There is a little lad called Alf who needs a little extra help.
STEPS play a big part in providing the right support to not only Alf but
On Sunday 3rd September Lullington Park Cricket Club is hosting a charity event for STEPS and Alf. To support the day I thought of many ways that I could gain sponsorship(running, cycling or swimming) but overwhelmingly friends and family wanted me to challenge myself. So, it was decided I should be taken out of my comfort zone and spend quality time with children dressed as Peppa Pig for the day.
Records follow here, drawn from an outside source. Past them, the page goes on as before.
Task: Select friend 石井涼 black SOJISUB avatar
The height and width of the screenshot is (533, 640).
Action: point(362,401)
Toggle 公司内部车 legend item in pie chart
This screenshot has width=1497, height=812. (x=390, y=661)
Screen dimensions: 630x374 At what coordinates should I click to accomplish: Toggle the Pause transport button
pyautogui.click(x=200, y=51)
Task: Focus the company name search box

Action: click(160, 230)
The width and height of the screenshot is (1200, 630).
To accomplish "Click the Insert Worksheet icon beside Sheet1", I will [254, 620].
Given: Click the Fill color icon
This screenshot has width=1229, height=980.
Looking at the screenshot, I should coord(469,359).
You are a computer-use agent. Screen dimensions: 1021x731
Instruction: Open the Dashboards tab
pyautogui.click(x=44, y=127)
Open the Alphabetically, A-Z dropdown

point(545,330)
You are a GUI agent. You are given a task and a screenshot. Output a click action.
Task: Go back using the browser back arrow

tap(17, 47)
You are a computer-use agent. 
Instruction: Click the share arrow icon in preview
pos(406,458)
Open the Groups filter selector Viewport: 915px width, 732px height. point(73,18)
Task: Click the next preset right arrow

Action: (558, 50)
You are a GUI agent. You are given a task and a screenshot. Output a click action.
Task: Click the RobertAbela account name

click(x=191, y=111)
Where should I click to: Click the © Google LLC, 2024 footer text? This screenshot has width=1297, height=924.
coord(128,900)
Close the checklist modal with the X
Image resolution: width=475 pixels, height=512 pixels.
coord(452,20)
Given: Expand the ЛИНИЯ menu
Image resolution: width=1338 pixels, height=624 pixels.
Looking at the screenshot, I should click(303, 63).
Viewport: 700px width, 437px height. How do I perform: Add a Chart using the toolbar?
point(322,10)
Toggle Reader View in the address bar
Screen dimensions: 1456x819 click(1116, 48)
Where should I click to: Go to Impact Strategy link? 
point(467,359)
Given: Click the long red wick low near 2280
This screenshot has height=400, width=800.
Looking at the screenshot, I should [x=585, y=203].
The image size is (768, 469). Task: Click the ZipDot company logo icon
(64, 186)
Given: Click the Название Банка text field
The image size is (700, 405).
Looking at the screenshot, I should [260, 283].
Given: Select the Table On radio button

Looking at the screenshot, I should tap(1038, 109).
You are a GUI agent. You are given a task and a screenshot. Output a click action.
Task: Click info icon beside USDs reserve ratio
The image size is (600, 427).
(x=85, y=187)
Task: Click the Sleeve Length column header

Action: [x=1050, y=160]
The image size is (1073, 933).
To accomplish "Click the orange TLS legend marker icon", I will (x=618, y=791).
Alf's Story by Emma Chapman
On September 11th 2015 Alfred George Chapman was born. Sadly 25 minutes before he was born his heart rate dropped significantly. He had the umbilical cord wrapped twice tightly around his neck. He was born flat (unresponsive) with only a low heartbeat so the antenatal team began resuscitation. 7 minutes after birth he took his first breath and was quickly ventilated. We didn't see our son again for over 3 hours, we were just told he was very poorly. Unbeknownst to us at the time, Alfred had suffered lack of oxygen to his brain, otherwise known as Hypoxic-Ischemic Encephalopathy (HIE). To prevent the spread of any brain damage that might have accorded, he was cooled to 33.5 degrees Celsius for 72 hours. This meant he had to be transferred to Nottingham Queens Medical Centre’s Neonatal Intensive Care Unit. On the way there, Alfred suffered a seizure which was a sign his brain had been affected. When we arrived at the unit, we were told his brain activity was not looking good. That was the hardest and worst part of our story. Hours later our little boy went into full fighting mode. He pulled his ventilator out less than 12 hours after being born and began breathing on his own. Over the next three days he was awake and cold most of the time in his incubator. 72 hours since he was born he was warmed up and we were finally able to cuddle our precious son. Later that day he was sedated and taken for an MRI scan to see how HIE had affected his brain. At 5 days old we were told Alfred had acute brain damage to two areas of his brain. They couldn’t however tell us how or if this would affect him later in life. We could only wait and see. At 10 days old we were finally established oral feeding with Alfred and we got to take him home. We had all the hope in the world this was the end of our emotional start to parenthood. He had all good reactions for a newborn baby and even started smiling at a week old. Everyone who knows Alfred knows what a flirt he can be. Well that started very early on.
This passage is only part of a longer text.